There was a bit of a silence.

And then Tim broke it.

“Are you going to kill him, then?” Tim asked.

“Are we going to kill him then?” a pinch-faced woman enquired of another pinch-faced woman. The two of them were staring down at Colonel William Starling, who lay prone upon the cold stone floor of the cell at Brentford nick.

“Turn him over,” said a pinch-faced woman.

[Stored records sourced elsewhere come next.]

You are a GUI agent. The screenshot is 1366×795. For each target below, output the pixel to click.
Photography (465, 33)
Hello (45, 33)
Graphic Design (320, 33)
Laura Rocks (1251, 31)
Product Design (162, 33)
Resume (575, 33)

Another pinch-faced woman turned over the Colonel with her boot.

“It isn’t him,” she said.

“Isn’t him?” another pinch-faced woman asked.

There were four of them, all women, and all pinch-faced.

“Isn’t him?”

“Look at the magnificent sideburns. He could hardly have grown them overnight, could he? It’s not him.”

“Then it’s one of his ancestors.”

“Which means that if we—”

“Exactly.”

“Then shall we?”

“Shall we what, ladies?” asked Constable Meek, entering the cell.

“Nothing, constable, but this is not the man you want.”

“Eh?” said a cabbie, entering hot on the heels of the constable. “But it looks just like him. His photo is here on the front page of the Brentford Mercury.” The cabbie held up the newspaper. “You’re not trying to swindle me out of my one thousand quid, are you?”

“Sideburns,” said a pinch-faced woman pointing to the front-page photograph. “This man had much larger sideburns. He could hardly have grown them overnight, could he?”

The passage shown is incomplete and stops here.